I am running 2000 std ed. In an attempt to tighten security, I have read that where possible, it is advisable to run the sql service under a domain account with no special rights (eg Domain User). As such I have created an account "sqlserver" and made it a member of Domain Users. (Our instance should not require administrator privileges) and made it a member of Domain Users. As per my advice, I have given the account Full Control permissions to the disk/array used for the data files (raid5 – dedicated to the sql data files) and the disk used for the transaction logs (partition on raid 1). I was under the impression that Read Only access would suffice to the directory where SQL Server was installed (c:program filesetc – c: is partition on raid 1 set) and applied this accordingly, however the sql service could not start until i gave the entire c: drive permission to read and execute. I was wondering if someone could explain
1) why this is
2) if I could reduce these permissions to a particular folder/folders rather than the entire c: drive? Is there in fact any increased risk by the sql service having this access to the entire c: drive (which is the used for the entire os & all programs in our case)

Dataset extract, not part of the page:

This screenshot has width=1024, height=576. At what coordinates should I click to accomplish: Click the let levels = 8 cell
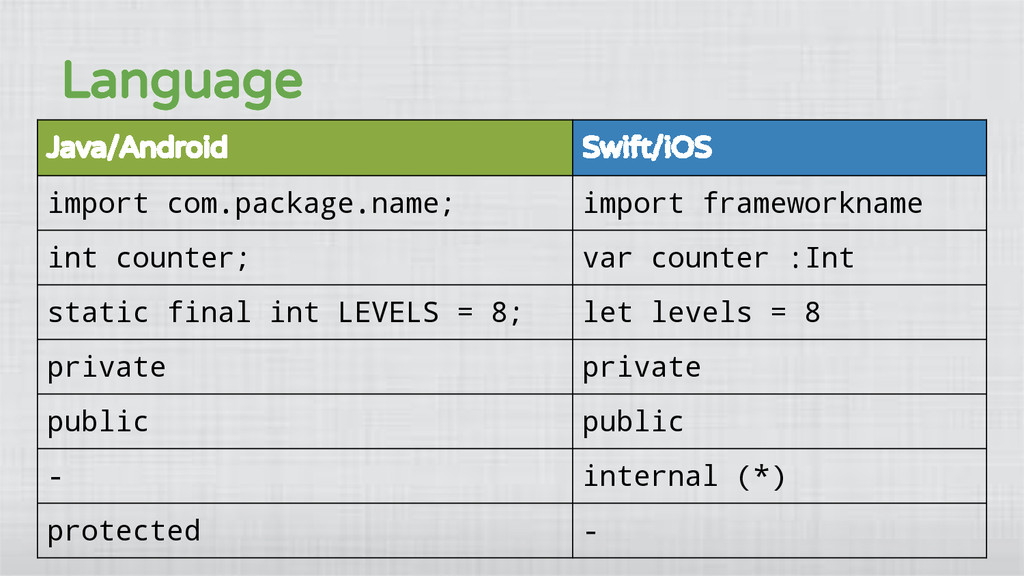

1) Because the domain account must have permission to write the information to the data files on the SQL Server it is using. 2) Allow that domain account to have FULL CONTROL permissions on SQL server binaries path, data & transaction lgo files, backup drive path etc. fyi and SQL Server accepts commands after a user gains access to a database. All activities a user performs in a database are communicated to SQL Server through Transact-SQL statements. When an instance of SQL Server receives a Transact-SQL statement, it ensures the user has permission to execute the statement in the database. If the user does not have permission to execute a statement or access an object used by the statement, SQL Server returns a permissions error.
. Satya SKJ
Contributing Editor & Forums Moderator
This posting is provided “AS IS” with no rights for the sake of knowledge sharing.
The exact rights needed should be available in BOL or on the microsoft site. If you can not find it this is what you can do. Perform a new SQL Server install on a test machine and specify a standard domain (or local) user account during installation. Then the install will set the correct rights for this account. After install go through the folders and local security policy options to see what rights the account has.
If the account doesn’t have execute permissions on the "folders" – actually: on the files contained in that folder – how do you expect the program to be able to start under that account?